Sorting Networks: to the End and Back Again
Michael Codish, Lu\'is Cruz-Filipe, Thorsten Ehlers, Mike, M\"uller, Peter Schneider-Kamp

TL;DR
This paper explores new properties of the ends of sorting networks to improve bounds on their optimality, leading to the discovery of faster networks for 17 to 20 inputs, including an optimal network for 17 inputs.
Contribution
It introduces out-side-in properties of sorting networks, expanding understanding and enabling the construction of more efficient networks than previously known.
Findings
New parallel sorting networks for 17-20 inputs
Faster networks for 17, 19, and 20 inputs
Optimal network for 17 inputs with minimal layers
Abstract
This paper studies new properties of the front and back ends of a sorting network, and illustrates the utility of these in the search for new bounds on optimal sorting networks.
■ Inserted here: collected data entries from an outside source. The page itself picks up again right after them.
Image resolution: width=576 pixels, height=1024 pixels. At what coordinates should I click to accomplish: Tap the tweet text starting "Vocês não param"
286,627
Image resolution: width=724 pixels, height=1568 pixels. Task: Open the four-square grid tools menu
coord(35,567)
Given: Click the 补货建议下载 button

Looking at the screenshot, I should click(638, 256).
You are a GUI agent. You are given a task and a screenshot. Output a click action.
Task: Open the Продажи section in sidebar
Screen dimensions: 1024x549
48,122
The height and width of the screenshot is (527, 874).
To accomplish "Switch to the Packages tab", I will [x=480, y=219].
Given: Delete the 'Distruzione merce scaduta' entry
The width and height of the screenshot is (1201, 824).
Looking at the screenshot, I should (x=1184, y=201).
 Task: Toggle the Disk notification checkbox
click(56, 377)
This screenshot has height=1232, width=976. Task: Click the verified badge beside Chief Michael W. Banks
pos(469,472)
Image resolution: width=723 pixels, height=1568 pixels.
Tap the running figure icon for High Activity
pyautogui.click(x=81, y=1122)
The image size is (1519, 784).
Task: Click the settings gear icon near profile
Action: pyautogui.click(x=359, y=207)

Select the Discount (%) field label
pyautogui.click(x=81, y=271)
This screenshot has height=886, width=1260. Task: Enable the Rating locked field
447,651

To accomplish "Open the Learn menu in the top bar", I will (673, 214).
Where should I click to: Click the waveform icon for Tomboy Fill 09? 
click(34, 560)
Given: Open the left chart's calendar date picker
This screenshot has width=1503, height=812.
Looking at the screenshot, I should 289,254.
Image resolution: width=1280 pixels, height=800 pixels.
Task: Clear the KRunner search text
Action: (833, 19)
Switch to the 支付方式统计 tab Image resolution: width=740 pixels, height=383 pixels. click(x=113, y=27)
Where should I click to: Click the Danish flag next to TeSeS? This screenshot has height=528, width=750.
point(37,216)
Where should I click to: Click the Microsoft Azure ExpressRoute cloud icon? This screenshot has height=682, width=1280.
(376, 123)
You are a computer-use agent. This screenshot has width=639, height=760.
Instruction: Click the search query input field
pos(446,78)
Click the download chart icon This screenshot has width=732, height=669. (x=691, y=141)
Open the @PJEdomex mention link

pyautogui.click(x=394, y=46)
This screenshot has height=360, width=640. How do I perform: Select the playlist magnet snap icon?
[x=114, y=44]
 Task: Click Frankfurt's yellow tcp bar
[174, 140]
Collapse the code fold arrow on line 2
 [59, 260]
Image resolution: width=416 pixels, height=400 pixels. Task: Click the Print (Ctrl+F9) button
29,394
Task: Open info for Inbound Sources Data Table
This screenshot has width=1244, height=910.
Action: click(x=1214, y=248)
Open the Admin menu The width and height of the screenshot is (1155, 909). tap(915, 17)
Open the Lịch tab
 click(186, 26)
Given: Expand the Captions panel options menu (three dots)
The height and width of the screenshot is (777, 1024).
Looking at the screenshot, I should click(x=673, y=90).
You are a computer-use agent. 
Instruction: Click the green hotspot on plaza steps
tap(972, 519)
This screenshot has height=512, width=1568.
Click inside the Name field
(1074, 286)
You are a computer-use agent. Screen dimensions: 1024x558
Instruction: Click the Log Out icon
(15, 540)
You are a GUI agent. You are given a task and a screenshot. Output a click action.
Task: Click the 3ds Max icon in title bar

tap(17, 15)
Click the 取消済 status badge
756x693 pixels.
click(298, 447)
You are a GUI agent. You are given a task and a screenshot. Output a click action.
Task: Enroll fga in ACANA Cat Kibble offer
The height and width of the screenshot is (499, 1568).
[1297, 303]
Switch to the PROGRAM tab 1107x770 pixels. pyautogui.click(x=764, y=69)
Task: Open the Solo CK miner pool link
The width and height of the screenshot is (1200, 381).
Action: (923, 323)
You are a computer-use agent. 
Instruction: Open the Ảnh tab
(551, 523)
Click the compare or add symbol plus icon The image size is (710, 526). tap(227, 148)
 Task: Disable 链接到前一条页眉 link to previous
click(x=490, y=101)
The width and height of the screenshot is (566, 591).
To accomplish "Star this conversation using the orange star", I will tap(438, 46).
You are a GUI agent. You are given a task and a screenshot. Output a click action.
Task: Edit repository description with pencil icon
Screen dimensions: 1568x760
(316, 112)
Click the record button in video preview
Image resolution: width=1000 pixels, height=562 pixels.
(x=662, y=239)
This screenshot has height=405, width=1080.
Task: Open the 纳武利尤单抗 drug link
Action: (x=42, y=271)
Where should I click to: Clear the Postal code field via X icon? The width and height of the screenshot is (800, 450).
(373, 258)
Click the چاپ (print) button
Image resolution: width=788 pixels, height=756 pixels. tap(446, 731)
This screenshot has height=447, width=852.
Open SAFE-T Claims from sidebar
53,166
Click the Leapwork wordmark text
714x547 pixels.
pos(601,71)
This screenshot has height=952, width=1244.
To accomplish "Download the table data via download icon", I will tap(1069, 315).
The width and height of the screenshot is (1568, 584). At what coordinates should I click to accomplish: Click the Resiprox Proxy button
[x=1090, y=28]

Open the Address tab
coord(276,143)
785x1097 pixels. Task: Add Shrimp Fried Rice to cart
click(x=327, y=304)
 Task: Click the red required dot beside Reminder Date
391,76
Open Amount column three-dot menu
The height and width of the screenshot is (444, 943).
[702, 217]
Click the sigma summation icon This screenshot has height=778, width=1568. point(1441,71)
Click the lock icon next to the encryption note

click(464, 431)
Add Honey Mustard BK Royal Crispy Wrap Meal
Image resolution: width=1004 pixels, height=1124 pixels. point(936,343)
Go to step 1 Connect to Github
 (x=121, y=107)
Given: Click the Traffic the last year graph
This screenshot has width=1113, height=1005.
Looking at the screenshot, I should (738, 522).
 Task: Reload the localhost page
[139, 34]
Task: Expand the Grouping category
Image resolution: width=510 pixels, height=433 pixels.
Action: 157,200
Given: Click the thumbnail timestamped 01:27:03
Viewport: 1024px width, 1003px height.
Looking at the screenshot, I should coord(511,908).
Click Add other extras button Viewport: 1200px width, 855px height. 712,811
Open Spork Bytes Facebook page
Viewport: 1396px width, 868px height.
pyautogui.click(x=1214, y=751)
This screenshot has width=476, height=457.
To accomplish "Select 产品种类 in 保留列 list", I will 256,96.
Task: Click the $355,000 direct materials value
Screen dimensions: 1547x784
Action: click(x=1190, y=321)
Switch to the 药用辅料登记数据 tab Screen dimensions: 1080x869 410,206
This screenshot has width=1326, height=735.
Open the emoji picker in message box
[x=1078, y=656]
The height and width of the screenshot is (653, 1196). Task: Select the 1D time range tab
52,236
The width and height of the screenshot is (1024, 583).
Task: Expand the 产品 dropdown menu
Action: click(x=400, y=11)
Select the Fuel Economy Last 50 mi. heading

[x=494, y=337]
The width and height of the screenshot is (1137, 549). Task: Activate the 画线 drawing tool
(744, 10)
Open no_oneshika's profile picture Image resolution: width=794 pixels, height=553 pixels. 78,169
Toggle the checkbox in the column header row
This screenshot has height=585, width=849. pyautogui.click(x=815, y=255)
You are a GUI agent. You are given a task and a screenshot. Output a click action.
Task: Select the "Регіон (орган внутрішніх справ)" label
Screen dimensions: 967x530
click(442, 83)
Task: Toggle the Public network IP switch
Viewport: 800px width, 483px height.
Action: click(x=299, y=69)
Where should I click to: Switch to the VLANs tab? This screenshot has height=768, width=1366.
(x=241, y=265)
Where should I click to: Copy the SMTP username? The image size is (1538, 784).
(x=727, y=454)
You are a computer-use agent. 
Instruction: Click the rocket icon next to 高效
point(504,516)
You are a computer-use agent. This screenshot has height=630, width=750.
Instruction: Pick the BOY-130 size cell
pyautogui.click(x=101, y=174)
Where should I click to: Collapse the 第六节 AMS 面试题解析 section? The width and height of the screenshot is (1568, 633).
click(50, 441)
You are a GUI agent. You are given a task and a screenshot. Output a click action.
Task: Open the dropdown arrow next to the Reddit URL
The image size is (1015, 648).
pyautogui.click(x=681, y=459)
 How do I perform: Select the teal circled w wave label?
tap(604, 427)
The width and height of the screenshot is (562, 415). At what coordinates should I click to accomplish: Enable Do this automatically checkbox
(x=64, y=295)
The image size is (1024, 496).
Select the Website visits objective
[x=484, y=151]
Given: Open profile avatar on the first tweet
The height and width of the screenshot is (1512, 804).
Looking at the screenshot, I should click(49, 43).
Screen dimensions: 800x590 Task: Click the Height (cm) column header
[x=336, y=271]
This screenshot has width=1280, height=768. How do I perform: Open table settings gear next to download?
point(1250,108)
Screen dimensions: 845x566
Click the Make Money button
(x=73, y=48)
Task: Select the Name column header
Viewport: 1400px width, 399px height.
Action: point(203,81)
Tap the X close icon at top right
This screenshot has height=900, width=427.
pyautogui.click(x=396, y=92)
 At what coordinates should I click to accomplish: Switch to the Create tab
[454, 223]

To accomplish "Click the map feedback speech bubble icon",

Search focuses first on the "outsides" of the network and then on the inner part. All previous works focus only on properties of the front end of networks and on how to apply these to break symmetries in the search. The new, out-side-in, properties help shed understanding on how sorting networks sort, and facilitate the computation of new bounds on optimal sorting networks. We present new parallel sorting networks for 17 to 20 inputs. For 17, 19, and 20 inputs these networks are faster than the previously known best networks. For 17 inputs, the new sorting network is shown optimal in the sense that no sorting network using less layers exists.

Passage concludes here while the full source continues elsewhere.